Dalam tausiyahnya, Prof. Dr. H. Zakiyuddin Baidhawy menekankan bahwa tantangan zaman menuntut umat untuk tidak hanya berhenti pada aspek ritual, melainkan bergerak ke arah pemahaman Islam yang berkemajuan. Rektor UIN Salatiga tersebut menjelaskan bahwa Islam Berkemajuan adalah kunci agar umat tetap relevan di tengah disrupsi global.

“Urgensi pemahaman Islam Berkemajuan terletak pada kemampuan umat untuk melakukan tajdid atau pembaruan pemikiran yang menjawab persoalan kekinian,” ujar sang Guru Besar UIN Salatiga. Ia menegaskan bahwa nilai-nilai Islam harus mampu ditransformasikan ke dalam kemajuan ilmu pengetahuan, teknologi, dan pemberdayaan sosial yang inklusif.

Sinergi Akademisi dalam Dakwah

Posisi Imam salat diisi oleh Prof. Dr. H. Adang Kuswaya, M.Ag., yang juga merupakan rekan sejawat di kampus yang sama. “Kehadiran para pakar ini dalam forum Tarhim menjadi jembatan antara dunia akademik dan masyarakat luas,” ujar salah satu pengurus PDM Kota Salatiga. Menurutnya, kolaborasi ini memperkuat syiar Islam di lingkungan PDM Kota Salatiga dengan pendekatan yang lebih mendalam dan saintifik.

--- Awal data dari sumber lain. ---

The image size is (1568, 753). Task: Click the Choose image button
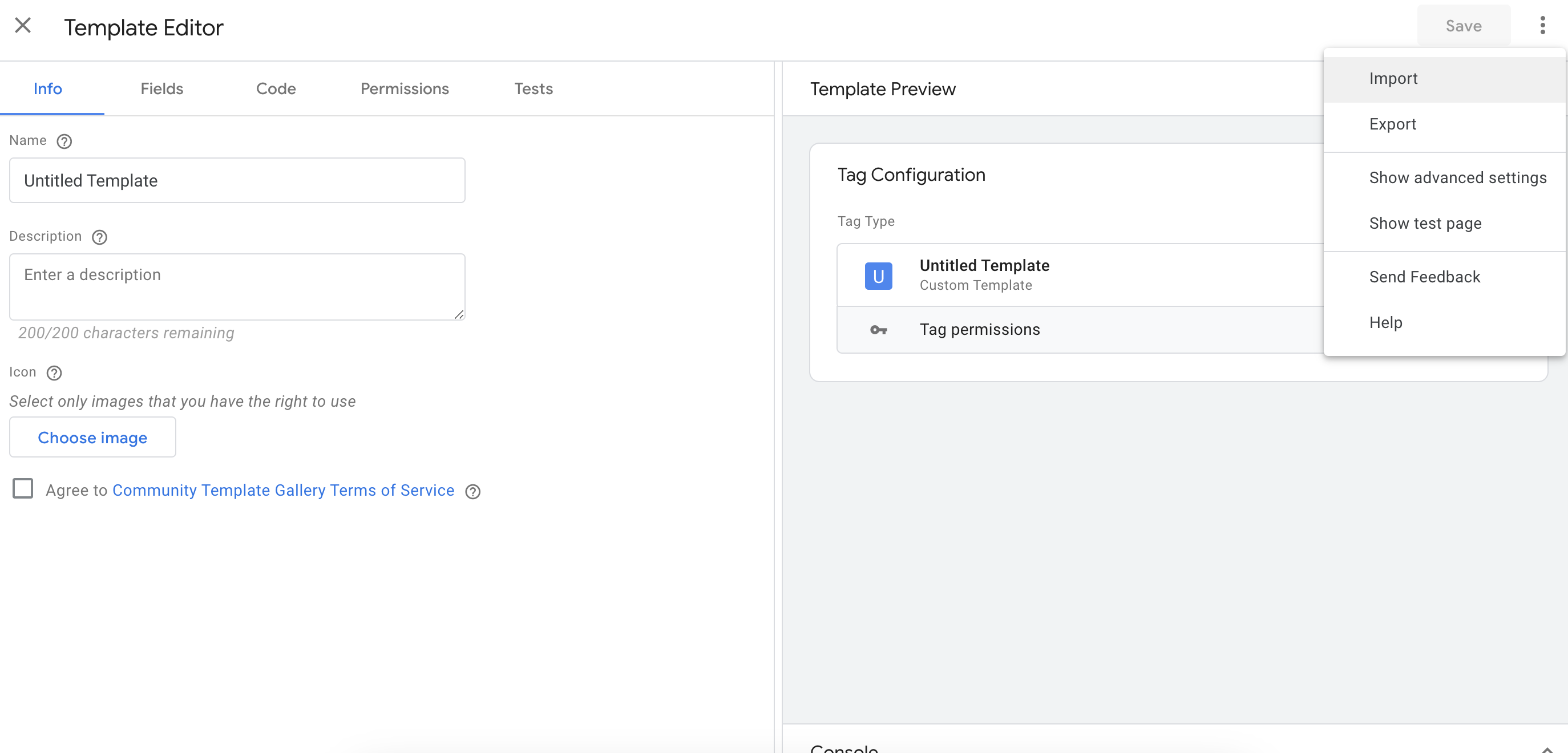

Pemilihan Masjid Al Muhajirin di komplek SD Muhammadiyah Plus Salatiga sebagai lokasi acara juga memiliki makna strategis. Lokasi ini menjadi simbol integrasi antara pendidikan dasar dan nilai-nilai spiritual yang dibawa oleh para tokoh pendidikan tinggi.

Momentum Penguatan Literasi

Jamaah tampak khidmat menyerap setiap poin materi. Panitia berharap, melalui narasi Islam Berkemajuan yang disampaikan, warga Muhammadiyah semakin termotivasi untuk menjadi pribadi yang progresif dan solutif.

“Kami ingin memastikan bahwa Ramadan 1447 H ini menjadi momentum literasi agama yang berkualitas bagi seluruh warga,” tambah pihak panitia. Acara berakhir dengan sesi ramah tamah setelah seluruh rangkaian ibadah selesai dilakukan secara khidmat.